I also need to thank Bob Pasnau—not just for originally assigning
me the chapter on mysticism in The Cambridge History of Medieval
Philosophy but for cheering me on ever since then as I’ve delved
further and further into the medieval contemplative tradition, and
especially for providing me with a full set of very helpful comments
on the entire manuscript. Ursula Renz also played a crucial role in
this book’s history, although I’m sure she doesn’t know it; I had
already gone back to writing about Thomas Aquinas when she
invited me to write a chapter on self-knowledge in medieval mystics
for an Oxford Philosophical Concepts volume she was editing, and it
was that essay that made me realize that I needed to keep going
with the contemplatives—I remain deeply grateful for that invitation
and her encouragement of what I wrote. It is Christia Mercer,
however, who can take direct credit for my actually writing this book.
Not only did she tell me that I had a book in the making already in
February 2016, but she then kept inviting me to give talks on
relevant topics at workshops at her Center for New Narratives in the
History of Philosophy at Columbia University.
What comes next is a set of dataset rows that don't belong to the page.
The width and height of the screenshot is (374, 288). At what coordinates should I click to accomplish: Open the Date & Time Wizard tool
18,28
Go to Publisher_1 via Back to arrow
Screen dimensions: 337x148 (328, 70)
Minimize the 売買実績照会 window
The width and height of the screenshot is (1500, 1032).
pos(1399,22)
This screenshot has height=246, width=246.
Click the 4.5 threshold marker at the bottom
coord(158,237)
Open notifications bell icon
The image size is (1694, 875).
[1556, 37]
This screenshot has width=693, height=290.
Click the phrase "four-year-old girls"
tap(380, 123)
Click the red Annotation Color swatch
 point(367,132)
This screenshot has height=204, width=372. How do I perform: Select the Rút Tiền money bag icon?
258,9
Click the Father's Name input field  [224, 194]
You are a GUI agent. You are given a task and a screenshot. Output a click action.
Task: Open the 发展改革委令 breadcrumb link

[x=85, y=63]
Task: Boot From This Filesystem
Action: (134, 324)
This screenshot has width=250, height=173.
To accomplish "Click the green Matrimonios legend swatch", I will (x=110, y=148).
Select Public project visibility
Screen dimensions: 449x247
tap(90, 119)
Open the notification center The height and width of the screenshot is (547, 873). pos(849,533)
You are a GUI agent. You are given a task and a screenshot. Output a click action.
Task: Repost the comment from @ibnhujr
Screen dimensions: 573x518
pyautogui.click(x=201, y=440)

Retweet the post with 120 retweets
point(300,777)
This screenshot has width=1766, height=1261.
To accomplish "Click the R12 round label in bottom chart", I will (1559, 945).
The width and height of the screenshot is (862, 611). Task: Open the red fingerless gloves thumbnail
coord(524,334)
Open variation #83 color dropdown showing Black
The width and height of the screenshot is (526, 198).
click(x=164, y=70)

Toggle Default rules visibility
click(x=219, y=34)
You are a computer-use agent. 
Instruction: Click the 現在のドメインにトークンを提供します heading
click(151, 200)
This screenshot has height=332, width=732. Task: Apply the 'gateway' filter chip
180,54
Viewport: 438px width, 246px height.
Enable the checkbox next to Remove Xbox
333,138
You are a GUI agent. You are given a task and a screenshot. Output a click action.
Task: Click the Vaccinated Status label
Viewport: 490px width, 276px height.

Those workshops
introduced me to both people and ideas that have expanded and
deepened my understanding of medieval mysticism and
contemplativism in fantabulous ways—I’m sure I haven’t done them
full justice here, but special thanks in particular go to Katie Bugyis,
Holly Flora, and Lauren Mancia for being kick-ass theologians, art
historians, and historians willing to hang out with this analytically
trained philosopher.
Speaking of people who have worked to create vibrant
communities of scholars with cross-disciplinary interests, many
thanks also to Mike Rea and the crew of his Logos conferences. The
Logos conferences may be a thing of the past, but their impact
remains, and I appreciate being made to feel part of a group (viz.,
philosophers of religion and analytic theologians) I’d long felt on the
outside of. Thanks also to Scott MacDonald for continuing to hold
the Cornell Medieval Colloquia each year, even now that they’re
actually happening in Brooklyn (and, in 2020–2022, online). The
chance to connect and reconnect there with stellar scholars and
friends like Susan Brower-Toland, Peter King, Scott Williams, and
Thomas Williams has made both my work and my life better in
myriad ways I find it hard to quantify. I am also endlessly grateful to
Thomas Williams for reading this entire manuscript and providing me
with not only a host of useful comments but several much-needed
laughs (“These people need to be beaten with a Jesus-stick”) and
any number of pep talks. I look forward to finding out with you
exactly what level of snark is allowed in heaven.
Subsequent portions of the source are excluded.